**Problem details:**
Please restate verbatim the lines that open the listing below, ending with the line in which "[대런 베일리 ‘고속도로 톨비 전면 무료화’ 공약] (520, 1290)" occurs.

**Data under study:**
○ ○ ○
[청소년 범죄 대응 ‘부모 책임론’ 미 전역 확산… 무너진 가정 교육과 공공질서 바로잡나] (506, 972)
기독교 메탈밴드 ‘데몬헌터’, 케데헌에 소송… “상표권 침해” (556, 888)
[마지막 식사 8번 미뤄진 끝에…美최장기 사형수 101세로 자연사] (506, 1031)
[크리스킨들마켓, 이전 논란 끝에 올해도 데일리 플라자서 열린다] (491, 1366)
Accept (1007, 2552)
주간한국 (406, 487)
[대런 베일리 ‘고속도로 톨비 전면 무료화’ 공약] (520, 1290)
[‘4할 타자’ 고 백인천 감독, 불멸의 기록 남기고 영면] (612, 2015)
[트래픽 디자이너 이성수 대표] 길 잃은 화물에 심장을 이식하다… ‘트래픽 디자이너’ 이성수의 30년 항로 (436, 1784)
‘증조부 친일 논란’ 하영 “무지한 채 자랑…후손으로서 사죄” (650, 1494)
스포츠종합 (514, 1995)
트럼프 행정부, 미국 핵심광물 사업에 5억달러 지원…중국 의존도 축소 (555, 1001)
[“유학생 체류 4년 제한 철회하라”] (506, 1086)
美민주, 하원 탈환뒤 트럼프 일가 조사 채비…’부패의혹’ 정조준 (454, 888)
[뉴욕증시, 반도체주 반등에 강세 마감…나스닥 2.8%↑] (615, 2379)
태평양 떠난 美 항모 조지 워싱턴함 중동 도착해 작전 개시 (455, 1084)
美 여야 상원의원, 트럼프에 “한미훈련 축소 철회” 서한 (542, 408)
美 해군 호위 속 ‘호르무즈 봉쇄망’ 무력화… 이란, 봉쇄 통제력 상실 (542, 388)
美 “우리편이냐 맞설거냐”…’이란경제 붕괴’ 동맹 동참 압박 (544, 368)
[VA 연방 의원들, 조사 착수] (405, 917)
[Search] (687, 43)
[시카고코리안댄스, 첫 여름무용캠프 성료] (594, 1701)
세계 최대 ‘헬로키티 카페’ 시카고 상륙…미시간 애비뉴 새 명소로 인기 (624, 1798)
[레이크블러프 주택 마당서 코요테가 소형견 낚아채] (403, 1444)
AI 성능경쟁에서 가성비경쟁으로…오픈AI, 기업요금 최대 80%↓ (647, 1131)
○ ○ ○
**Expected answer:**
[청소년 범죄 대응 ‘부모 책임론’ 미 전역 확산… 무너진 가정 교육과 공공질서 바로잡나] (506, 972)
기독교 메탈밴드 ‘데몬헌터’, 케데헌에 소송… “상표권 침해” (556, 888)
[마지막 식사 8번 미뤄진 끝에…美최장기 사형수 101세로 자연사] (506, 1031)
[크리스킨들마켓, 이전 논란 끝에 올해도 데일리 플라자서 열린다] (491, 1366)
Accept (1007, 2552)
주간한국 (406, 487)
[대런 베일리 ‘고속도로 톨비 전면 무료화’ 공약] (520, 1290)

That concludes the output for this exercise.